*Your goal:*
Print the line containing "Task: Open the Scan disc tool" and every line after it exactly as written, through the end of the records.

*The data:*

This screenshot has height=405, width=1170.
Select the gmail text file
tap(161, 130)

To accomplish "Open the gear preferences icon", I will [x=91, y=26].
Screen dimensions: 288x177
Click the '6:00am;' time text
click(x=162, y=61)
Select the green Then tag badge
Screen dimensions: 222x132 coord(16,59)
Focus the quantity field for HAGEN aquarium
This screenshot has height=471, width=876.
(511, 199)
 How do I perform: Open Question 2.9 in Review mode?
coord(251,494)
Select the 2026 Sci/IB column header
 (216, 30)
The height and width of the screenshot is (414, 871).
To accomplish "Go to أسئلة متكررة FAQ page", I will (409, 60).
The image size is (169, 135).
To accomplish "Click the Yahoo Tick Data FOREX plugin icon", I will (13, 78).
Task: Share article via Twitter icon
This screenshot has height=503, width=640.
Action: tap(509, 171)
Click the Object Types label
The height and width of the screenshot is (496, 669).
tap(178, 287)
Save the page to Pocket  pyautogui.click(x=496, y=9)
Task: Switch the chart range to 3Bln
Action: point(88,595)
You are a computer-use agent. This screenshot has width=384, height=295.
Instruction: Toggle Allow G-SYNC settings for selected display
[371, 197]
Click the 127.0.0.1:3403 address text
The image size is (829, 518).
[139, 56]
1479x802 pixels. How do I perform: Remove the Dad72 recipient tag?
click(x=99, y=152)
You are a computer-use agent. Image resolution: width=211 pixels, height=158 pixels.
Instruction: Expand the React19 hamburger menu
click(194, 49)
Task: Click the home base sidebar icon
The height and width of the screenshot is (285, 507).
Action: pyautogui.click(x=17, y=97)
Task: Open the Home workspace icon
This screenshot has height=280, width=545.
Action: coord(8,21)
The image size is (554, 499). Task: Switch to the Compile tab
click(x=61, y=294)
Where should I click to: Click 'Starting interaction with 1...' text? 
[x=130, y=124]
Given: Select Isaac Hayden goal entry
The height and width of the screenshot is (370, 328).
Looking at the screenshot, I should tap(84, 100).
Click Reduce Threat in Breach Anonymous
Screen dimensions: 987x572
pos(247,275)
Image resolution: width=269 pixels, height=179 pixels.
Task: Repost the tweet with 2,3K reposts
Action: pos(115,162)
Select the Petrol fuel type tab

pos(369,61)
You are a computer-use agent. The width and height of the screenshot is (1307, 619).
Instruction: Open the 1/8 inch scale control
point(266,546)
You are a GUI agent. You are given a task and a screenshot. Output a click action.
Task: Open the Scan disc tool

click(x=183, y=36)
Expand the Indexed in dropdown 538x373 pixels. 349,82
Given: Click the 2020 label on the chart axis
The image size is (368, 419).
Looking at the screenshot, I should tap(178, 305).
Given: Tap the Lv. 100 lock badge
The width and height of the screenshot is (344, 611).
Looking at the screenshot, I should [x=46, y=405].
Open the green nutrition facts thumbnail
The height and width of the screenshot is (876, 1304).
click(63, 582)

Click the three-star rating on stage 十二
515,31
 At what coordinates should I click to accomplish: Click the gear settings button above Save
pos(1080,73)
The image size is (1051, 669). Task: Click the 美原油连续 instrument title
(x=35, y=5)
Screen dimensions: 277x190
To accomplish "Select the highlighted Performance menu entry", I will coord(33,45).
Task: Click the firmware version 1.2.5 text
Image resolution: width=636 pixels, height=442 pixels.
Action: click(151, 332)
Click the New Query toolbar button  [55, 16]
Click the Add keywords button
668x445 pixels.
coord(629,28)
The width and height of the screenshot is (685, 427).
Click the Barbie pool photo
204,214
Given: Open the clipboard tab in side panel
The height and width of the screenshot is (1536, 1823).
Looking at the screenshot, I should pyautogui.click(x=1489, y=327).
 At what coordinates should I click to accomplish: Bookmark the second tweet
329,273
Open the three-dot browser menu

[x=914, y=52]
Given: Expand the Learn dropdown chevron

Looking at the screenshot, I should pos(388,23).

*Answer for this exercise:*
Task: Open the Scan disc tool

click(x=183, y=36)
Expand the Indexed in dropdown 538x373 pixels. 349,82
Given: Click the 2020 label on the chart axis
The image size is (368, 419).
Looking at the screenshot, I should tap(178, 305).
Given: Tap the Lv. 100 lock badge
The width and height of the screenshot is (344, 611).
Looking at the screenshot, I should [x=46, y=405].
Open the green nutrition facts thumbnail
The height and width of the screenshot is (876, 1304).
click(63, 582)

Click the three-star rating on stage 十二
515,31
 At what coordinates should I click to accomplish: Click the gear settings button above Save
pos(1080,73)
The image size is (1051, 669). Task: Click the 美原油连续 instrument title
(x=35, y=5)
Screen dimensions: 277x190
To accomplish "Select the highlighted Performance menu entry", I will coord(33,45).
Task: Click the firmware version 1.2.5 text
Image resolution: width=636 pixels, height=442 pixels.
Action: click(151, 332)
Click the New Query toolbar button  [55, 16]
Click the Add keywords button
668x445 pixels.
coord(629,28)
The width and height of the screenshot is (685, 427).
Click the Barbie pool photo
204,214
Given: Open the clipboard tab in side panel
The height and width of the screenshot is (1536, 1823).
Looking at the screenshot, I should pyautogui.click(x=1489, y=327).
 At what coordinates should I click to accomplish: Bookmark the second tweet
329,273
Open the three-dot browser menu

[x=914, y=52]
Given: Expand the Learn dropdown chevron

Looking at the screenshot, I should pos(388,23).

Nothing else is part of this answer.